本発明によれば、微生物に対して、増殖促進機能を付与し増強することができる。そして、アルコール酸化能を有する微生物、特に酢酸菌においては、増殖誘導期が顕著に短縮し、培地中に高濃度の酢酸を効率良く蓄積する能力を付与することができる。
【図面の簡単な説明】
図1はグルコンアセトバクター・エンタニイ由来の遺伝子断片(pP1)の制限酵素地図等の概略図である。
図2はグルコンアセトバクター・エンタニイ由来のNAD依存型アルコール脱水素酵素遺伝子のコピー数を増幅した形質転換株の培養経過を示す図である。
図3はグルコンアセトバクター・エンタニイ由来のNAD依存型アルコール脱水素酵素遺伝子がコードするタンパク質のアミノ酸配列(配列番号2)を示す図である。
図4はプライマー1の塩基配列を示す図である。
図5はプライマー2の塩基配列を示す図である。
以下、本発明を詳細に説明する。なお、本願は2003年3月12日に出願された日本国特許出願2003−66697の優先権を主張するものであり、該特許出願の明細書及び/又は図面に記載される内容を包含する。

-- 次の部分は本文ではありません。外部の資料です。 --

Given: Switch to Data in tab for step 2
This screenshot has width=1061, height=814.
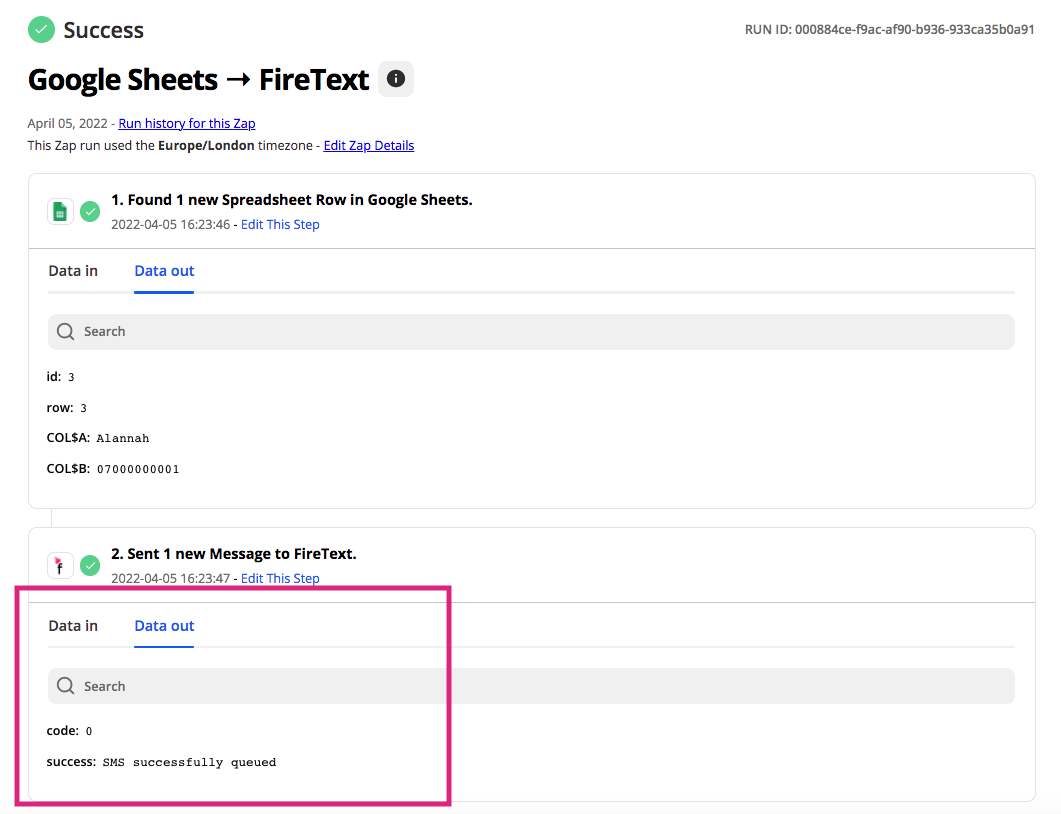Looking at the screenshot, I should [x=72, y=625].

本発明者らは、酢酸菌から増殖促進遺伝子を見出す方法について、鋭意研究を行った結果、酢酸菌の染色体DNAライブラリーを構築し、この染色体DNAライブラリーを酢酸菌に形質転換し、通常寒天培地上で1%の酢酸の存在下で生育に4日必要な株を、同培地上で3日での生育を可能にする遺伝子をスクリーニングすることによって酢酸菌から増殖促進遺伝子を分離する方法を開発した。
この方法によって、実際に食酢製造に用いられているグルコンアセトバクター属の酢酸菌から、増殖促進機能を実用レベルで向上させうる新規なアルコール脱水素酵素遺伝子(以下、adh遺伝子ということもある)をクローニングすることに初めて成功した。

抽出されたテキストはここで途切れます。